Task goal >> Return the full listing exactly as it is written.

Data to process >>

┄┄┄┄┄┄┄┄┄┄┄┄┄┄┄┄┄┄┄┄

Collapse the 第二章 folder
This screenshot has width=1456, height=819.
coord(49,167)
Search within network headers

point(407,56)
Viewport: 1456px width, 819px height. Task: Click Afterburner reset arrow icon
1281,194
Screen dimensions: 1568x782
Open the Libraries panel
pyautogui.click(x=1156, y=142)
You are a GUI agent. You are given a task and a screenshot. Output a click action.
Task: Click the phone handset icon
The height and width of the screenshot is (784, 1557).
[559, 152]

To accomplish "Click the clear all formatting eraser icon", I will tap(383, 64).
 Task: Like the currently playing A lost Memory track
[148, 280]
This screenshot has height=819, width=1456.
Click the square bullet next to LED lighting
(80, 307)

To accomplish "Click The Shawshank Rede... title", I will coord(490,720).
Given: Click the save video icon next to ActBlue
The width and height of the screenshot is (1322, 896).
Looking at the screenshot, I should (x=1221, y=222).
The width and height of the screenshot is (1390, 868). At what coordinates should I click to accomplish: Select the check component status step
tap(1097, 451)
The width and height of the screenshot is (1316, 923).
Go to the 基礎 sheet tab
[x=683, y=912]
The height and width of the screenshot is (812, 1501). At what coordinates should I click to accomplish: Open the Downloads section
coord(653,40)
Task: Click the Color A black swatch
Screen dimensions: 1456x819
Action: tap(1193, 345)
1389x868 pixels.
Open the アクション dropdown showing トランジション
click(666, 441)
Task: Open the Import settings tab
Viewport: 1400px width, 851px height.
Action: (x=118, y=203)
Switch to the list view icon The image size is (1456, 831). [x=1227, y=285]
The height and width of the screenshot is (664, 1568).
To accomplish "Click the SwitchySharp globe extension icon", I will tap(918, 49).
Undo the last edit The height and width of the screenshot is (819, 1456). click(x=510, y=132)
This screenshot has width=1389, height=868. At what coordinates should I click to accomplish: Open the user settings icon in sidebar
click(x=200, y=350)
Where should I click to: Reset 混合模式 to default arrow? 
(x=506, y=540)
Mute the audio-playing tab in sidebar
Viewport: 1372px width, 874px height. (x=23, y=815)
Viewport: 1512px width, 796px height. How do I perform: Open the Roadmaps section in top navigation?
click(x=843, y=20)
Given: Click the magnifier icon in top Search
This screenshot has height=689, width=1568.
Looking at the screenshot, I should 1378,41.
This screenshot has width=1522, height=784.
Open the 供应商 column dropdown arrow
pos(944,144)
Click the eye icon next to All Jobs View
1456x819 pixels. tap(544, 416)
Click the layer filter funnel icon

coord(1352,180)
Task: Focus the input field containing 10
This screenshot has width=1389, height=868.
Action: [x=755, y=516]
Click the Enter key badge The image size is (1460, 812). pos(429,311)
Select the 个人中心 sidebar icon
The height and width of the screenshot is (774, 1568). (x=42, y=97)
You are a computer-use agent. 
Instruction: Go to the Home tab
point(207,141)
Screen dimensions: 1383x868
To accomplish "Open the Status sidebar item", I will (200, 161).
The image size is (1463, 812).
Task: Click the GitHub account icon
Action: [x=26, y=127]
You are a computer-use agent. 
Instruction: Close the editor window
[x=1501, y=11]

┄┄┄┄┄┄┄┄┄┄┄┄┄┄┄┄┄┄┄┄

Exercise result >>
Collapse the 第二章 folder
This screenshot has width=1456, height=819.
coord(49,167)
Search within network headers

point(407,56)
Viewport: 1456px width, 819px height. Task: Click Afterburner reset arrow icon
1281,194
Screen dimensions: 1568x782
Open the Libraries panel
pyautogui.click(x=1156, y=142)
You are a GUI agent. You are given a task and a screenshot. Output a click action.
Task: Click the phone handset icon
The height and width of the screenshot is (784, 1557).
[559, 152]

To accomplish "Click the clear all formatting eraser icon", I will tap(383, 64).
 Task: Like the currently playing A lost Memory track
[148, 280]
This screenshot has height=819, width=1456.
Click the square bullet next to LED lighting
(80, 307)

To accomplish "Click The Shawshank Rede... title", I will coord(490,720).
Given: Click the save video icon next to ActBlue
The width and height of the screenshot is (1322, 896).
Looking at the screenshot, I should (x=1221, y=222).
The width and height of the screenshot is (1390, 868). At what coordinates should I click to accomplish: Select the check component status step
tap(1097, 451)
The width and height of the screenshot is (1316, 923).
Go to the 基礎 sheet tab
[x=683, y=912]
The height and width of the screenshot is (812, 1501). At what coordinates should I click to accomplish: Open the Downloads section
coord(653,40)
Task: Click the Color A black swatch
Screen dimensions: 1456x819
Action: tap(1193, 345)
1389x868 pixels.
Open the アクション dropdown showing トランジション
click(666, 441)
Task: Open the Import settings tab
Viewport: 1400px width, 851px height.
Action: (x=118, y=203)
Switch to the list view icon The image size is (1456, 831). [x=1227, y=285]
The height and width of the screenshot is (664, 1568).
To accomplish "Click the SwitchySharp globe extension icon", I will tap(918, 49).
Undo the last edit The height and width of the screenshot is (819, 1456). click(x=510, y=132)
This screenshot has width=1389, height=868. At what coordinates should I click to accomplish: Open the user settings icon in sidebar
click(x=200, y=350)
Where should I click to: Reset 混合模式 to default arrow? 
(x=506, y=540)
Mute the audio-playing tab in sidebar
Viewport: 1372px width, 874px height. (x=23, y=815)
Viewport: 1512px width, 796px height. How do I perform: Open the Roadmaps section in top navigation?
click(x=843, y=20)
Given: Click the magnifier icon in top Search
This screenshot has height=689, width=1568.
Looking at the screenshot, I should 1378,41.
This screenshot has width=1522, height=784.
Open the 供应商 column dropdown arrow
pos(944,144)
Click the eye icon next to All Jobs View
1456x819 pixels. tap(544, 416)
Click the layer filter funnel icon

coord(1352,180)
Task: Focus the input field containing 10
This screenshot has width=1389, height=868.
Action: [x=755, y=516]
Click the Enter key badge The image size is (1460, 812). pos(429,311)
Select the 个人中心 sidebar icon
The height and width of the screenshot is (774, 1568). (x=42, y=97)
You are a computer-use agent. 
Instruction: Go to the Home tab
point(207,141)
Screen dimensions: 1383x868
To accomplish "Open the Status sidebar item", I will (200, 161).
The image size is (1463, 812).
Task: Click the GitHub account icon
Action: [x=26, y=127]
You are a computer-use agent. 
Instruction: Close the editor window
[x=1501, y=11]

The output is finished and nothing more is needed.